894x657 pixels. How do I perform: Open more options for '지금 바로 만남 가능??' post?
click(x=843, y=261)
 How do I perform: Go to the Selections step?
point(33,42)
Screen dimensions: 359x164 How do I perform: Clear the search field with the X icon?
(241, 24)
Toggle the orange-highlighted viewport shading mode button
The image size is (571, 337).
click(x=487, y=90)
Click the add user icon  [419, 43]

++++++++++

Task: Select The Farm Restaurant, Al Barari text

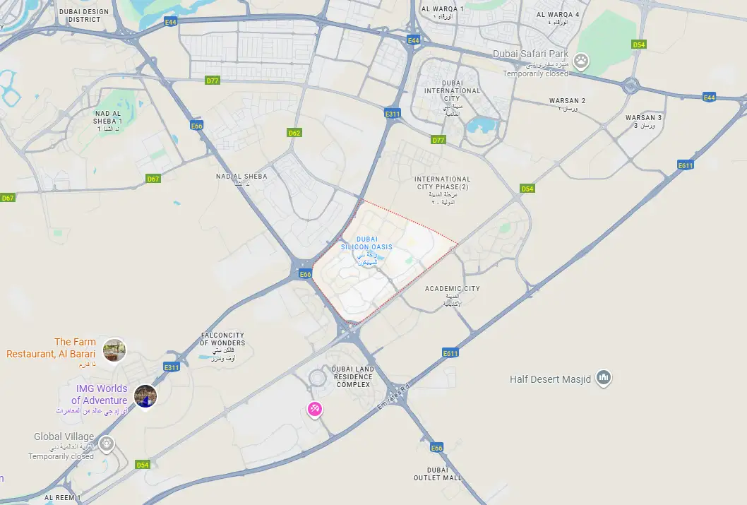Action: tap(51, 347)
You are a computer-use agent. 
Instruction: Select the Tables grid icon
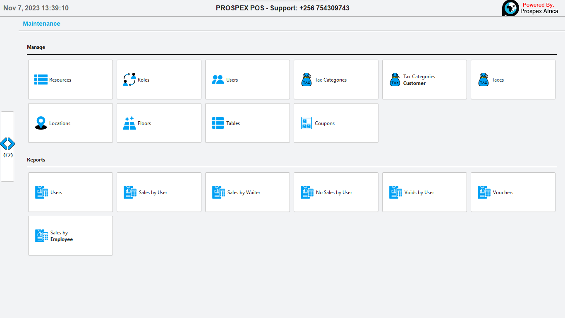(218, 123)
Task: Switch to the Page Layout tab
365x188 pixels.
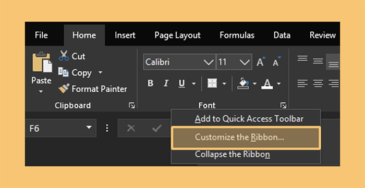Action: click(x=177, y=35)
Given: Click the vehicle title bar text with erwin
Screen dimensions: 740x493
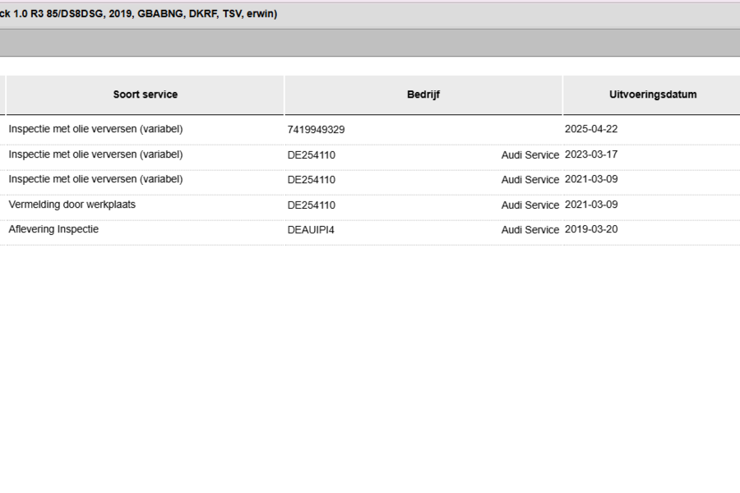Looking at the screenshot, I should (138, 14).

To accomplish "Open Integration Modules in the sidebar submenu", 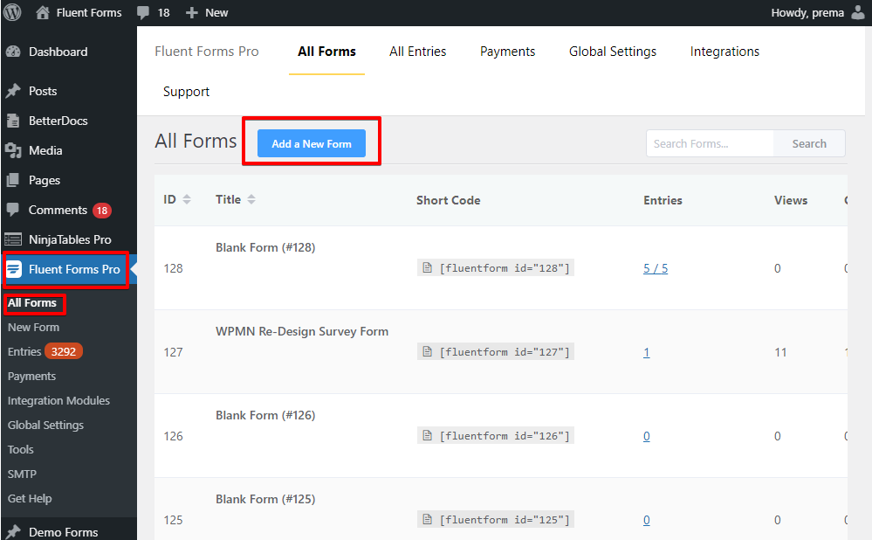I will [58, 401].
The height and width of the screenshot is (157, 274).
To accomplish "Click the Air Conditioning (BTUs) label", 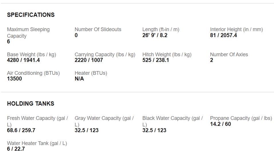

++++++++++

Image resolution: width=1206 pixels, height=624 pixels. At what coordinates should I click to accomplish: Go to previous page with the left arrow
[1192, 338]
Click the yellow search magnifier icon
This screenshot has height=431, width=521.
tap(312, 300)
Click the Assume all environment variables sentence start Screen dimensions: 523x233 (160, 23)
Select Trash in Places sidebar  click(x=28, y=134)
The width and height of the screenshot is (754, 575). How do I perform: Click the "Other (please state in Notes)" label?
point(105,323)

++++++++++

▸ **WORK INSTRUCTIONS**
Print an exact copy of the lines above, from the one containing "The height and" through the one containing "the Air Conditioning", and leave out the pictures.

▸ **RESULT**
The height and width of the screenshot is (157, 274).
To accomplish "Click the Air Conditioning (BTUs) label", 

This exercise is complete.